═════ Source data

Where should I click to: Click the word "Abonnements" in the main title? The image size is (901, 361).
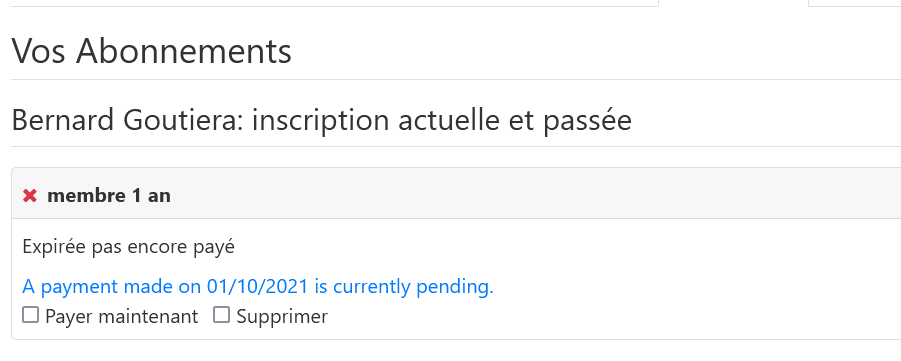click(184, 51)
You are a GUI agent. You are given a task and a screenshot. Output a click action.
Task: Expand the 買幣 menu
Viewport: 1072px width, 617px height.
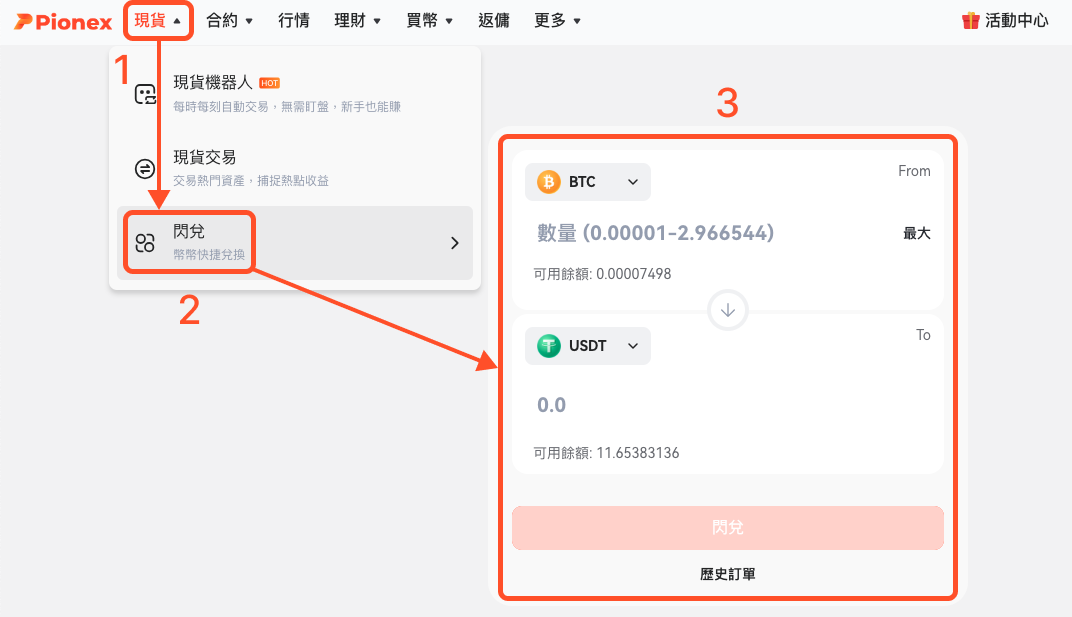[x=429, y=21]

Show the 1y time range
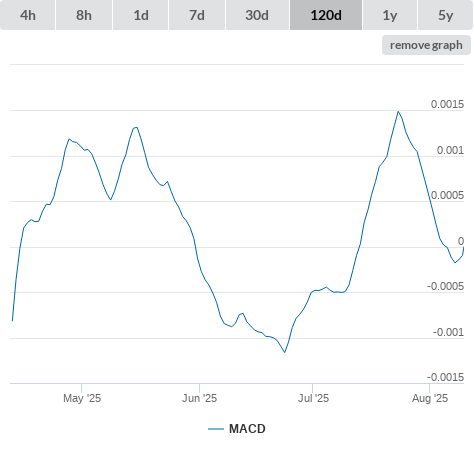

══════════

> _Task item_
An exact reproduction of the material above is needed, without its pictures.

> _Output_
Where should I click to: Click the word "Abonnements" in the main title? The image size is (901, 361).
click(184, 51)
You are a GUI agent. You are given a task and a screenshot. Output a click action.
Task: Expand the 買幣 menu
Viewport: 1072px width, 617px height.
[x=429, y=21]

Show the 1y time range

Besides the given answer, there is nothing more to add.